I'm using Debian buster and the make package is version: 4.2.1-1.2 for
arm64. It doesn't have the commit you mentioned below but I don't see
the problem on my platform and all 8 cpus are used with -j 16 or even
-j 9
>
> The working one for me was just the top of -git from
>
> https://git.savannah.gnu.org/git/make.git
>
> which is 4.2.92 right now.
>
> The fix is presumably commit b552b05 ("[SV 51159] Use a non-blocking
> read with pselect to avoid hangs") as per Akemi. That is indeed after
> 4.2.1, and it looks real.
>
> Before that commit the buggy jobserver code basically does
>
> (1) use pselect() to wait for readable and see child deaths atomically
> (2) use blocking read to get the token
>
> and while (1) is atomic, if the child death happens between the two,
> it goes into the blocking read and has SIGCHLD blocked, so it will try
> to read the token from the token pipe, but it will never react to the
> child death - and the child death is what is going to _release_ a
> token.
>
> So what seems to happen is that when the right timing triggers, you
That can explain why I can't see the problem on my platform
> end up with a lot of sub-makes waiting for a token, but they are also
> all supposed to _release_ a token. So you don't have enough tokens to
> go around. In the worst case, _everybody_ who has a token is also not
> releasing it, and then you end up triggering the timeout code (after
> one second), which will make things really go into a crawl.
>
> And by a crawl I mean that worst-case you really end up with just one
> job per second per sub-make. It will take _hours_ to compile the
> kernel at that speed, when it normally finishes in 15 minutes on my
> machine even when I do a from-scratch allmodconfig build.
>
> It does seem to be a major bug in the jobserver code. In particular
> with the trial fair and exclusive wakeup patch that I sent out in the
> other thread, it seems to be _reliably_ much worse and triggers 100%
> of the time for me.
>
> It's possible that my trial patch is buggy, but everything else looks
> fine, and with a fixed make the trial patch works for me.
>
> I'll include the trial patch here too, I think I cc'd you on the other
> thread too, but hey..
>
> Anyway, it looks like the sync wakeup thing is more of a "get timing
> right by luck" thing than anything else.
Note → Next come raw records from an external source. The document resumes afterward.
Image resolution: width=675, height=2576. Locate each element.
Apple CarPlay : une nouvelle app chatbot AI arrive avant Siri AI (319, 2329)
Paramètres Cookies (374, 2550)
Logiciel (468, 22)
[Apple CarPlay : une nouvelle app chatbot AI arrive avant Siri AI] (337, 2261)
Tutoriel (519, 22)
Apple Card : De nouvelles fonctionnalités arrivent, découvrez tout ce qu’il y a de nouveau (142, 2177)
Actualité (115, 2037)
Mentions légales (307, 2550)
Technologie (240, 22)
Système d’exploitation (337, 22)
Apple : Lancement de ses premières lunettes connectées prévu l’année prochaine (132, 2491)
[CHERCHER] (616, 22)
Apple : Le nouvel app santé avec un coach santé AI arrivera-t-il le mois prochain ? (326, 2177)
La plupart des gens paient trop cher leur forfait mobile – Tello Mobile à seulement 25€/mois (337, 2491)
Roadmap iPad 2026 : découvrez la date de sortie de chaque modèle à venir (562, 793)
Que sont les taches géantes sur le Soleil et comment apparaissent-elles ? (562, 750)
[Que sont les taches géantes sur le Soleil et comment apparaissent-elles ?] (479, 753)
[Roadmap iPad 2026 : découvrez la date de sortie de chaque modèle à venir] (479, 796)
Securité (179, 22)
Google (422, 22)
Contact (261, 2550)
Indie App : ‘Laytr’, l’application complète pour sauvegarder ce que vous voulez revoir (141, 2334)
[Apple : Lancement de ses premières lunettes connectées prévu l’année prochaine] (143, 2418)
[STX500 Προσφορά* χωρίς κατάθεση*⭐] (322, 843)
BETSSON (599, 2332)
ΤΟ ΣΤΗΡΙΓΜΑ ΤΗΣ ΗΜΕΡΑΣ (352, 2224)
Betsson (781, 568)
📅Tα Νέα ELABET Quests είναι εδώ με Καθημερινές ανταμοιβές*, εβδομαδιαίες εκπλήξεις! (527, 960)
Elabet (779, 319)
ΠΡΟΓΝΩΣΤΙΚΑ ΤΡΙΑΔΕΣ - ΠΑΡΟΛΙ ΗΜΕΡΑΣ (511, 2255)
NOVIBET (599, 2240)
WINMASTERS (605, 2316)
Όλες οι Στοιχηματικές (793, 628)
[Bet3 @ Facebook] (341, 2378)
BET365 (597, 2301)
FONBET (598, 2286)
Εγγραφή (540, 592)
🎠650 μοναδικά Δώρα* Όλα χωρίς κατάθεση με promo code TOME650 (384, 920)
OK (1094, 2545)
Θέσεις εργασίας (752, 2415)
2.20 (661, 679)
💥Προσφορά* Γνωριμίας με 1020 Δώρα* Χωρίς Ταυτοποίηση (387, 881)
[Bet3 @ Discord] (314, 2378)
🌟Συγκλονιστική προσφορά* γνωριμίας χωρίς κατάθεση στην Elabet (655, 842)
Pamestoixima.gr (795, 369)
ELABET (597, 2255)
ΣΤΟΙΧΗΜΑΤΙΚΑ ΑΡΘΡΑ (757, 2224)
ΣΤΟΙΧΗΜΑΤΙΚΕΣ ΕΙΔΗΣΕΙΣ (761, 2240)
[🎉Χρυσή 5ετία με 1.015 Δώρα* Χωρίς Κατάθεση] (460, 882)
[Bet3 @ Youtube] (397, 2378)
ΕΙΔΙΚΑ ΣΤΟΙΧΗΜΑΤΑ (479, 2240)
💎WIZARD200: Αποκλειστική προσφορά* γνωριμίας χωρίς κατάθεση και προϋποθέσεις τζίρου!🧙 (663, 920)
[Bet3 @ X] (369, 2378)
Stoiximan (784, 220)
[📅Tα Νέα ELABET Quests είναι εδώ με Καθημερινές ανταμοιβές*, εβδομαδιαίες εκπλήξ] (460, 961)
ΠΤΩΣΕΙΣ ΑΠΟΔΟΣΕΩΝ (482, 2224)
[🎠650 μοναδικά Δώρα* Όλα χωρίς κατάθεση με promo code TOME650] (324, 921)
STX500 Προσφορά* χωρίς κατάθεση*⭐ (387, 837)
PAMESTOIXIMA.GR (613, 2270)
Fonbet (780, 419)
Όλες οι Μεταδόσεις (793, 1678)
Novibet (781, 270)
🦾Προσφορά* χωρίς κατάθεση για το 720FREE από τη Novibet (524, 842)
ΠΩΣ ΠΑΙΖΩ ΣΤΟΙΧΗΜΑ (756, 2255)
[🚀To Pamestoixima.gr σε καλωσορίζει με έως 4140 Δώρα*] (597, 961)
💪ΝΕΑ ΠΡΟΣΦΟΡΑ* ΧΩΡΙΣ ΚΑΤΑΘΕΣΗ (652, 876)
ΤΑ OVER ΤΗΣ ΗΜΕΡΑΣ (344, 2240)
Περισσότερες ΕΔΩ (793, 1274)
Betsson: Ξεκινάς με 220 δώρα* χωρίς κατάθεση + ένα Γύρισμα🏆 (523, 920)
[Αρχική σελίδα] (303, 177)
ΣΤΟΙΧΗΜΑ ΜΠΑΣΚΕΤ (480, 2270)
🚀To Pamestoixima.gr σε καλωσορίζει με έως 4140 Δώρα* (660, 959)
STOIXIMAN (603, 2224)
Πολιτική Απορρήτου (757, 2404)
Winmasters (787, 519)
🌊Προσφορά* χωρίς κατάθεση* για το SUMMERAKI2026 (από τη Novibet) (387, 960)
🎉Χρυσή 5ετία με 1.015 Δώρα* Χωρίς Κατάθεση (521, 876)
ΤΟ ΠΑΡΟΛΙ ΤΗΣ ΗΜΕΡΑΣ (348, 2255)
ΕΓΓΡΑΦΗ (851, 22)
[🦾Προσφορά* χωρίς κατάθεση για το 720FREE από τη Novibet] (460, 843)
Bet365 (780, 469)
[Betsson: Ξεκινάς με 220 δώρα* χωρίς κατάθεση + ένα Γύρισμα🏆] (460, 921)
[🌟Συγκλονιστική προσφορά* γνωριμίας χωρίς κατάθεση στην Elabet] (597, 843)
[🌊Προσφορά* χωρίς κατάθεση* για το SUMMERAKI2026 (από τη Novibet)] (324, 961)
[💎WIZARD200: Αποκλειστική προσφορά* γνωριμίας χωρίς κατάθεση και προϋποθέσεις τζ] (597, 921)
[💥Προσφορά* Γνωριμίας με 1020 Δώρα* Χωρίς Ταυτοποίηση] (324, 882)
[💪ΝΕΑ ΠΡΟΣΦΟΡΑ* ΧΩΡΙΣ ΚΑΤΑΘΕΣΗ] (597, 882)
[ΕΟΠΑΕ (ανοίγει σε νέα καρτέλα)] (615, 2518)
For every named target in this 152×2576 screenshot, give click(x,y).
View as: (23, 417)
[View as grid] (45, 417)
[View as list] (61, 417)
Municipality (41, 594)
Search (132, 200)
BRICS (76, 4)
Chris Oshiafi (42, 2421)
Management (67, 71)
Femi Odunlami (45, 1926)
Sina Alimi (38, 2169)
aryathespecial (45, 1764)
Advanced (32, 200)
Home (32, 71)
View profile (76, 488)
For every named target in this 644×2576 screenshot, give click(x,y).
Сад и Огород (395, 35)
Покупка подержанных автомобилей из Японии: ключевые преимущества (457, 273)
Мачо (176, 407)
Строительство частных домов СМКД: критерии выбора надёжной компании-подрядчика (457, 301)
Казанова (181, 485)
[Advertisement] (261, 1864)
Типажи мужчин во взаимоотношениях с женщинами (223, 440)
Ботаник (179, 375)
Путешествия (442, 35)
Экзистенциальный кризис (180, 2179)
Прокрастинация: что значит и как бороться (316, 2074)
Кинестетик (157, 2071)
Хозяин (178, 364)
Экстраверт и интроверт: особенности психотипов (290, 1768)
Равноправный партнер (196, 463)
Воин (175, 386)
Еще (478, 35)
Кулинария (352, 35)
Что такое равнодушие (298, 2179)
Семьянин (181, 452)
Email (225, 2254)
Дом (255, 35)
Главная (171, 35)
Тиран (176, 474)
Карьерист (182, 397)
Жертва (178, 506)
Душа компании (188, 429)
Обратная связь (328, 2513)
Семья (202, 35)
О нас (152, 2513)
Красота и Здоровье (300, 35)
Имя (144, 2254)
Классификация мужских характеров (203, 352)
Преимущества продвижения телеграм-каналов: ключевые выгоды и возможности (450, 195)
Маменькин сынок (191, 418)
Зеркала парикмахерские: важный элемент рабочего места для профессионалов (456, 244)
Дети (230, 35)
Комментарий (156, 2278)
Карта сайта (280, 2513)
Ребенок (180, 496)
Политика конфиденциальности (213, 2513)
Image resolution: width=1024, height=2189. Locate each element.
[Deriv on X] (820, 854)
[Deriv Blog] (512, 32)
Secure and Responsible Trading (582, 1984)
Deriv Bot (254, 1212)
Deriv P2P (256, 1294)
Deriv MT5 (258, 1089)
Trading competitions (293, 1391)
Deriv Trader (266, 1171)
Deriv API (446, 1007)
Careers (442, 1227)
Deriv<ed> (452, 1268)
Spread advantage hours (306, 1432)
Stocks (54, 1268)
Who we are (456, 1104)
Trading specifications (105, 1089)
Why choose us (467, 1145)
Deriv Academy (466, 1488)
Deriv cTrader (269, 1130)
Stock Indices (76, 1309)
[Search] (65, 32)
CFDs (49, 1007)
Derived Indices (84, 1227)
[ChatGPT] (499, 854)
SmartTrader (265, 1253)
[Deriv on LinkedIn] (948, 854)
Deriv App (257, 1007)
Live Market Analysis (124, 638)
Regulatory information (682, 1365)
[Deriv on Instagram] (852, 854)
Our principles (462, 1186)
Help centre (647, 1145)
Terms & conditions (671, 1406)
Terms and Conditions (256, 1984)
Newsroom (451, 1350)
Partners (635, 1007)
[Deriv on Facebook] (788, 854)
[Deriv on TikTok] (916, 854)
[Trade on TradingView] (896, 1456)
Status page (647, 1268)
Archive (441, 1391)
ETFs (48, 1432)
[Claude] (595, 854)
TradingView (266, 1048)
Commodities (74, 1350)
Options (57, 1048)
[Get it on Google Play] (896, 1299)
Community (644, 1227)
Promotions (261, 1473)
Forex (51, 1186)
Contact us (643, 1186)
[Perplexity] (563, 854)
Possibly it actually causes
> the reverse order of reader wakeups more often (ie the most _recent_
> reader is most likely to get woken up synchronously) and that may be
> what really ends up masking the jobserver problem, since apparently
> doing wakeups in the fair and proper order makes things much worse..
>
> What a horrible pain that pipe rework ended up being. But I think
> we're in better shape now than we used to be, it just had very
> unfortunate timing issues and several real bugs.
>
> But sadly, there's no way I can push that fair pipe wakeup thing as
> long as this horribly buggy version of make is widespread.
>
> Linus